Currently, only those who are old enough, poor enough or in Ontario young enough, without a workplace drug plan, are publicly covered, said Dr. Danyaal Raza, chair of Canadian Doctors for Medicare.
"One in five Canadian families cannot afford to fill their prescriptions because of cost, so if you move forward with a national universal single-payer plan it means those families will be able to take their medication without having to worry how much to pay and they will have more money to pay for things like food and rent," Raza said in an interview.
"Not only will a national pharmacare plan cost less than Canadians are currently spending, it will ensure better coverage so that every Canadian has access to the medications they need,"
The Canadian Health Coalition said Quebec's list of covered drugs doesn't take advantage of the economies of scale available to the federal government, which could purchase medicine on behalf of the whole population, and that this model offers a worst-case scenario of savings.
Steve Morgan is a professor in the School of Population and Public Health at the University of British Columbia. Last year, Morgan's team came to similar conclusions as the parliamentary budget officer using slightly different methods.
Dramatically less spending elsewhere
"Understandably, people would have this sense that somehow this is going to end up being a white elephant, it'll blow out of control. All you really need to do is look to countries abroad, in particular, countries that have universal, single-payer health-care systems like Canadian medicare," Morgan said.

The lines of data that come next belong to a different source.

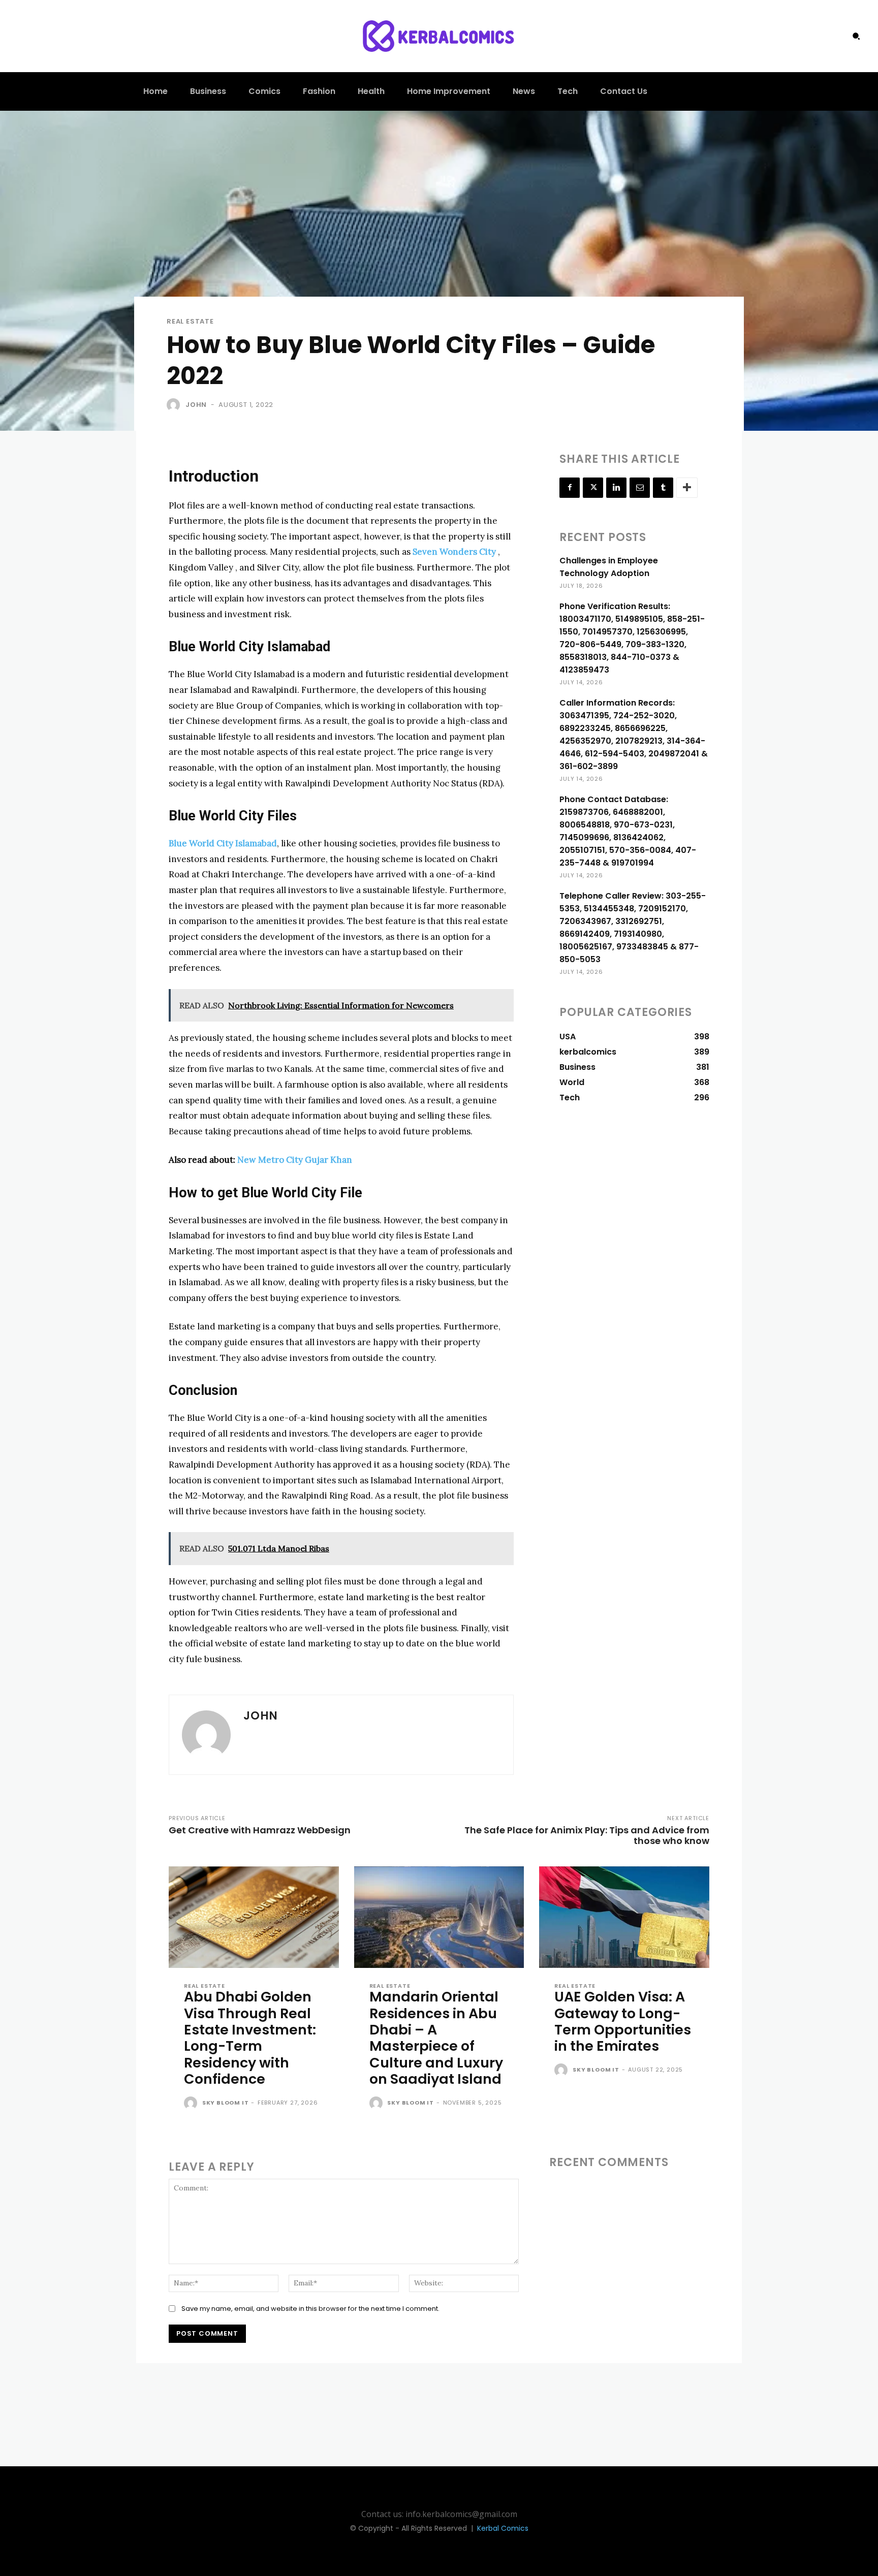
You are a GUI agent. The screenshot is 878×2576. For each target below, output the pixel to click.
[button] (856, 36)
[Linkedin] (616, 488)
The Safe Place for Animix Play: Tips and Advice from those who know (586, 1835)
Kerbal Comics (502, 2528)
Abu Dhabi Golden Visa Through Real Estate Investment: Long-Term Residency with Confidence (250, 2037)
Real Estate (190, 321)
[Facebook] (569, 488)
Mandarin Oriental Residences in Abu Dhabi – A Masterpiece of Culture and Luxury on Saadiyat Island (436, 2037)
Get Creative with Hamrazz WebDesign (260, 1830)
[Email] (640, 488)
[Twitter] (593, 488)
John (196, 404)
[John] (175, 404)
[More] (687, 488)
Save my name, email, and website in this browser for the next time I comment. (310, 2308)
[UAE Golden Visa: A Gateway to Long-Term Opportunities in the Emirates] (624, 1917)
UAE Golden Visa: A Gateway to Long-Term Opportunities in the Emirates (622, 2021)
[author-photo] (192, 2103)
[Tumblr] (663, 488)
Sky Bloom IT (225, 2102)
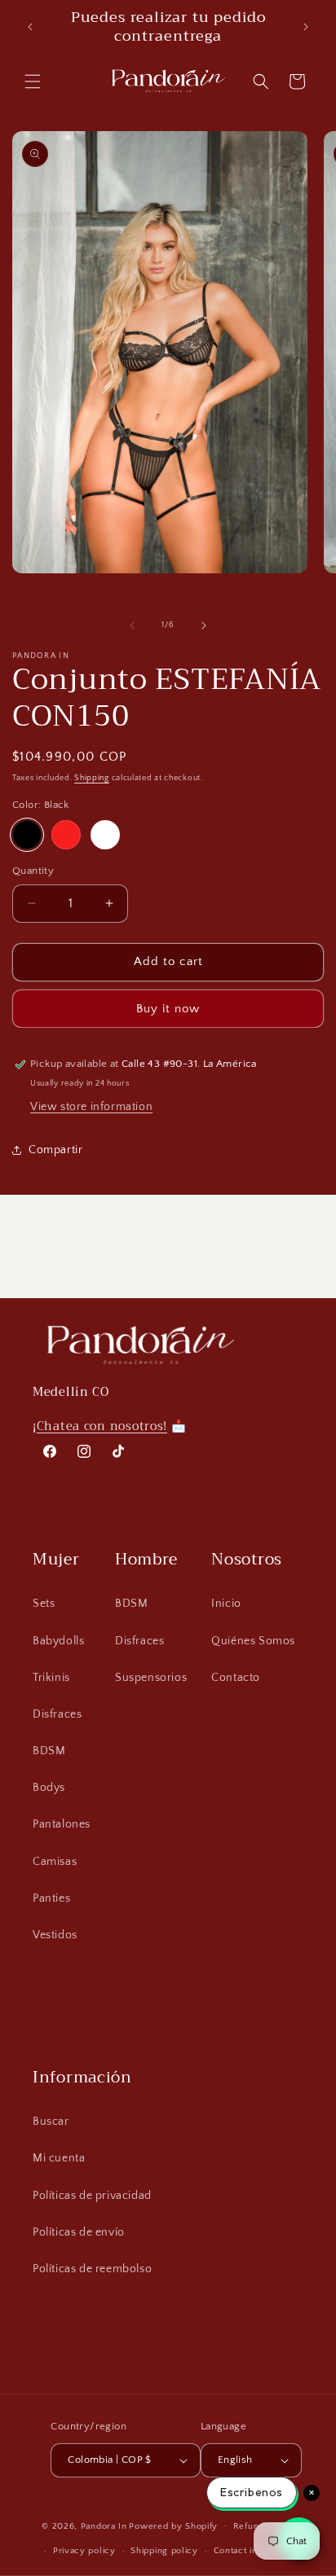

Morgan gives the examples of Scandinavian countries, Australia, New Zealand and the United Kingdom.
"They all spend dramatically less than Canada, not just on prescription drugs but also on over-the-counter drugs as well. Systems abroad show us that if you do this right, according to good practices in terms of deciding based on high-quality evidence [on] what drugs are worthy of universal coverage and … you sit down with manufacturers and hammer out an appropriate and fair pricing scheme for the drug, you end up finding there is savings available."
Innovative Medicines Canada, a trade group that represents more than 50 pharma companies, said it supports any program that puts patients first while ensuring they have fair, equitable and affordable access to the medicines they need, when they need them.
"Innovative Medicines Canada believes in closing the gaps in coverage to help those who are uninsured and underinsured, while maintaining the option for those with comprehensive drug coverage," president Pamela Fralick said in a statement.
"Any solution needs to ensure that no one is worse off or has fewer options. We should also ensure the health system achieves best outcomes by providing access to a full range of medicines to meet each patient's unique needs."
The Liberal government previously said it is committed to lowering the cost of medications, but not to universal pharmacare.
A spokesman for Health Minister Ginette Petitpas Taylor said they'll review the report.
The chair of the Commons health committee, Bill Casey, said it will ask Jean-Denis Fréchette, the parliamentary budget officer, to speak about the report as part of its study.
"Right now we have over 100 pharmacare programs in the country between the provinces and the federal government. Imagine the savings that that alone would have if there was just one program."
The House standing committee on health is studying the development of a national pharmacare program as an insured service for Canadians under the Canada Health Act.